Abdominal ultrasound was performed with abdominal or neonatal scan modes using a 10–11 MHz neonatal microconvex transducer. B-mode, color Doppler ultrasound, and pulsed wave Doppler ultrasound (as an adjunct modality) were used. Additionally, intestinal loops were evaluated using a 10–12 MHz linear transducer.
FINDINGS AND DISCUSSION
The topography of the large intestine was assessed during irrigography. Scanning of the upper gastrointestinal tract primarily focused on the location of the duodenojejunal junction in relation to the midline (the shadow of the spine).
Tables 1 and 2 show the radiographic signs of intestinal malrotation and their incidence in patients.
Table 1. Frequency of occurrence of radiologic signs of malrotation during irrigography (n = 44)
Таблица 1. Частота встречаемости рентгенологических признаков мальротации при проведении ирригографии (n = 44)
Radiographic signs of intestinal malrotation | Patients | |
No. | % | |
Left-sided large intestine | 13 | 30 |
High riding cecum | 17 | 39 |
High and medial riding cecum | 8 | 18 |
Left-sided high riding cecum | 3 | 7 |
Atypical location of the large intestine | 6 | 14 |
Location of the cecum in the left iliac region | 1 | 2 |
Normal | 8 | 18 |
Total number of abnormal locations of the large intestine | 36 | 82 |
Total number of children examined | 44 | 100 |
Table 2. Variants of duodenojejunal junction location during contrast passage in children with suspected malrotation (n = 24)
Таблица 2. Варианты расположения дуоденоеюнального перехода при проведении пассажа контрастного препарата у детей с подозрением на мальротацию (n = 24)
Location of duodenojejunal junction | Patients | |
No. | % | |
On the right side of the spine | 9 | 38 |
At the midline | 2 | 8 |
On the left side of the spine (normal) | 4 | 17 |
Lack of clearly visualized junction location | 13 | 54 |
Total identified signs of atypical location of the duodenojejunal junction | 11 | 46 |
Total number of children examined | 24 | 100 |
Furthermore, they reveal that the most common radiographic signs were left-sided large intestine (30%) and high-riding cecum (39%) (Fig. 1).
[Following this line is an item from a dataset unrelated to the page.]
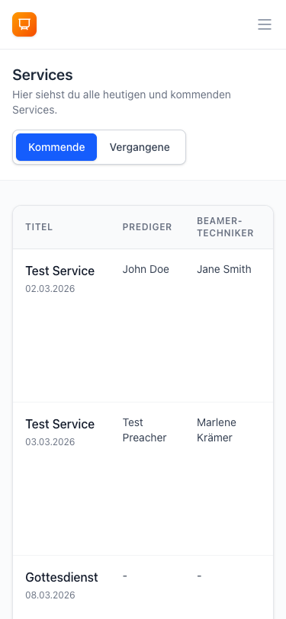Click the Titel column header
Fig. 1. Left-sided location of the colon (left), high location of the cecum (right) in neonates, irrigography
Рис. 1. Левостороннее расположение толстой кишки (слева), высокое расположение слепой кишки (справа) у новорожденных, ирригография
In eight cases (18%), the left-sided large intestine was combined with an atypical cecum position (high-riding or high- and medial-riding) (Fig. 2).
Fig. 2. High and medial position of the cecum in a newborn, irrigography
Рис. 2. Высокое и срединное положение слепой кишки у новорожденного, ирригография
This sign should be compared with other clinical and diagnostic findings, as statistics show that in 20% of cases, the cecum is normally positioned in children with malrotation, whereas in normal newborns, the cecum position varies [4].
In most cases, duodenojejunal junction position is difficult to assess during contrast study because it is shadowed by the contrast medium in the stomach and the rotation of the newborn’s body should be considered, making it impossible to generate reliable conclusions about its atypical location (Fig. 3).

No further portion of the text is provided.